白いフリルとレースがついたフレアスカートの生地はワインレッド。それにも繊細なレースがたっぷりとあしらわれている。
エプロンの肩紐にはフリルをあしらってウエストはバックリボンで、ポケットには三段レースとフリル。ドレープはたっぷりと、エプロン生地には細かな花の模様。
ニットケープはさまざまなレースをふんだんに使った花畑のようなデザイン。
さらに小物は花のコサージュとリボンがついているカゴバックを下げ、編み上げのブラウンのレザーブーツでつま先を包み込む。

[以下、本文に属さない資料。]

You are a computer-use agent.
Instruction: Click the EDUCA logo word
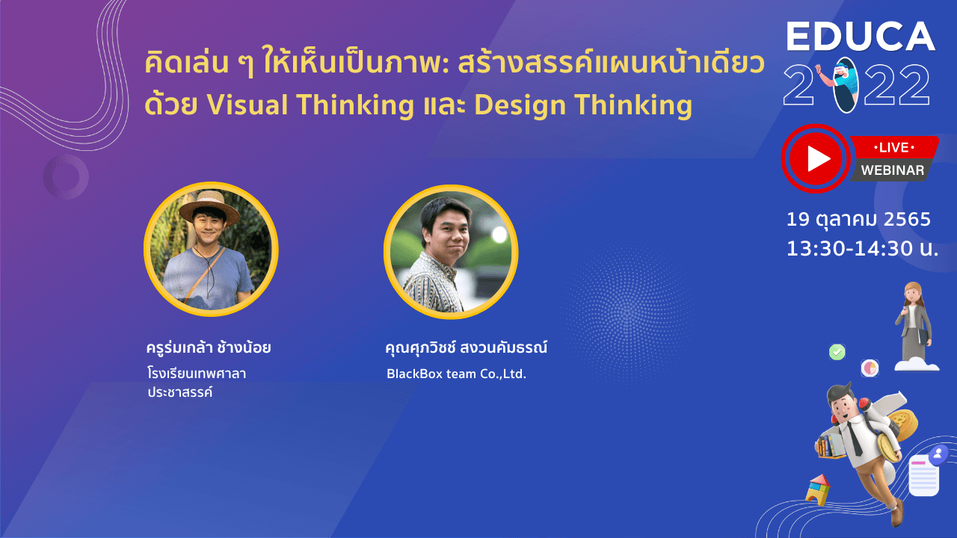(861, 37)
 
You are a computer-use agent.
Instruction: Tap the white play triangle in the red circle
(818, 159)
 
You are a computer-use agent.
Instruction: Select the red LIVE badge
(894, 148)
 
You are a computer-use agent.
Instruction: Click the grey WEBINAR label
(892, 170)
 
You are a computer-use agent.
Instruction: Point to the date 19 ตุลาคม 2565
(858, 220)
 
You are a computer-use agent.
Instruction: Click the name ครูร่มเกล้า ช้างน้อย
(209, 347)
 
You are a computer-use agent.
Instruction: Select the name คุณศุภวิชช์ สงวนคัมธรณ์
(466, 348)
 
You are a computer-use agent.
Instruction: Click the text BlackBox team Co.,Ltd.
(456, 374)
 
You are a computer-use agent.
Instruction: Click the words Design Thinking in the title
(583, 105)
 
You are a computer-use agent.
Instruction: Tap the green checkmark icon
(837, 352)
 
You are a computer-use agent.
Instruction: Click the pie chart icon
(870, 368)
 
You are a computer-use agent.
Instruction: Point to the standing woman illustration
(914, 324)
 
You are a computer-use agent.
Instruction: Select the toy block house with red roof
(817, 489)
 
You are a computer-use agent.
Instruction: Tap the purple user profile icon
(938, 454)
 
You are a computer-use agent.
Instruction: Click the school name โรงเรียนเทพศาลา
(197, 374)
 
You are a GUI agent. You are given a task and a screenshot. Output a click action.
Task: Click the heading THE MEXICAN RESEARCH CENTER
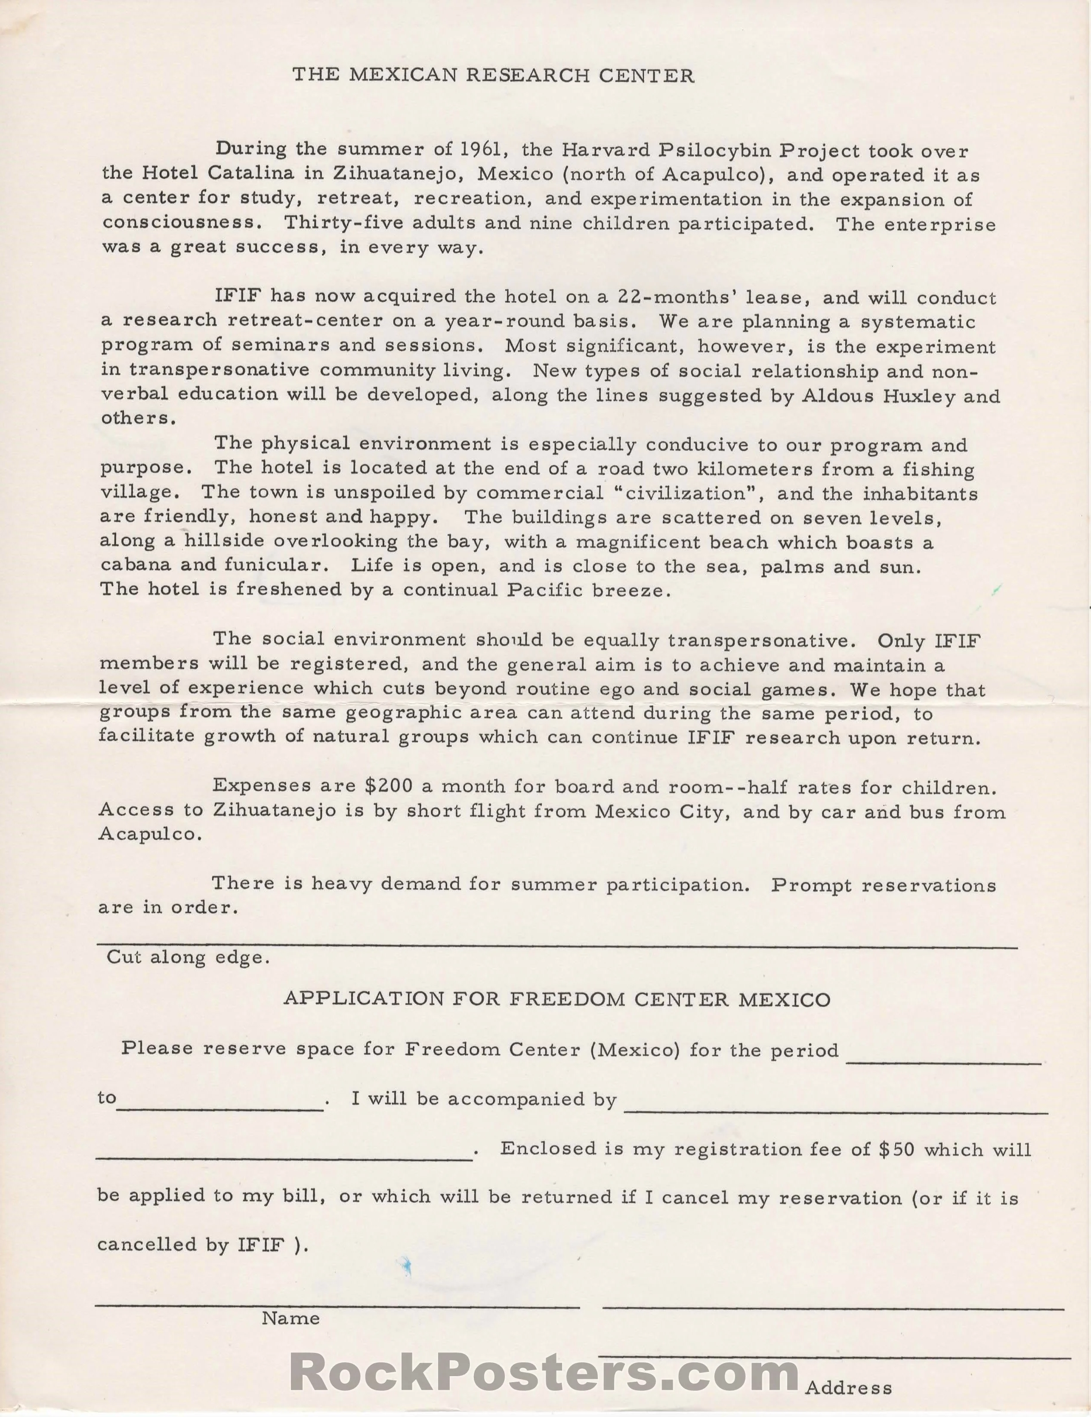(x=493, y=76)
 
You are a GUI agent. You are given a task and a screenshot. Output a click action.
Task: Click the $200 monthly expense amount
(x=389, y=786)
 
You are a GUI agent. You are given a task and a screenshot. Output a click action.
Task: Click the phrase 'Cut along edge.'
(x=188, y=958)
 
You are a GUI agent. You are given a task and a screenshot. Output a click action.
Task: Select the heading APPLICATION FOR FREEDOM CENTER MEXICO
(x=557, y=999)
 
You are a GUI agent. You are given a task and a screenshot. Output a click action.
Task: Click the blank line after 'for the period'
(x=944, y=1062)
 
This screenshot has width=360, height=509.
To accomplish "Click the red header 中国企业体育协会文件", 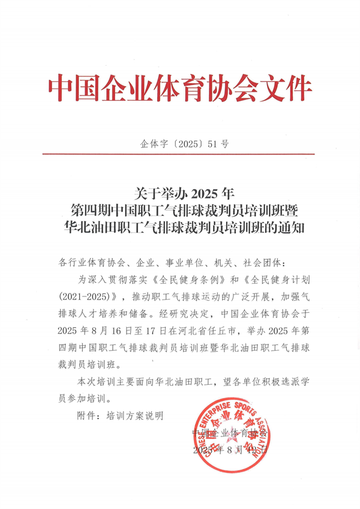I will (x=180, y=88).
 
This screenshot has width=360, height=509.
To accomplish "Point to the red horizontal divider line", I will (x=180, y=154).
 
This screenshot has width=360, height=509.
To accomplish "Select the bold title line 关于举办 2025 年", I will (x=179, y=193).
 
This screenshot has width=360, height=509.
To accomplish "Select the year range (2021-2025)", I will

さらにメイクはブラウン主体のナチュラルにして髪は緩く垂らし、爪を赤く塗って完成。赤ずきんが、そこにいた。
「いいわよ〜カワイイわー! さぁ次!」
「宜しくお願いします。山口……おねえさま? 僕を男にしてください!……あ、いや、男らしくしてください……」
「何で言い直したのよ!」
山口の剣幕にあうあうと狼狽する藍那湊(
jc0170)。
「……まあいいわ。服はできているわ、受け取りなさい!」
「わぁ! ありがとうございます!」
「しっかし、男っぽくって言ってる割には短パンって、何かあるのかしら?」
藍那得意の絵で書かれたデザイン画の服は、決まって短パンである。
「暑がりな体質もあるのですが、恋人が何故か『股下5センチ』に拘っていて……」
「アンタもう恋人いるの〜? 隅に置けないわねぇー!」
服を受け取りながら、山口に肘でつつかれる藍那。
「でも、コレはアレね。男らしさを勘違いしているような気もするけど」
藍那の希望した衣装は執事衣装、軍服、大正時代風の学生服。
軍服に至っては、ヘルメットと匍匐前進の似合う迷彩服の方だ。
(この子、「カワイイ」って評価の原因が顔や仕草だとは思っていないタイプね……)
アイドル見習いとして活動しているものの、「かわいい」の評ばかりで「かっこいい」衣装を着てイメージチェンジも狙いたいと思っている様子の藍那を見て、山口はぼそりと考えた。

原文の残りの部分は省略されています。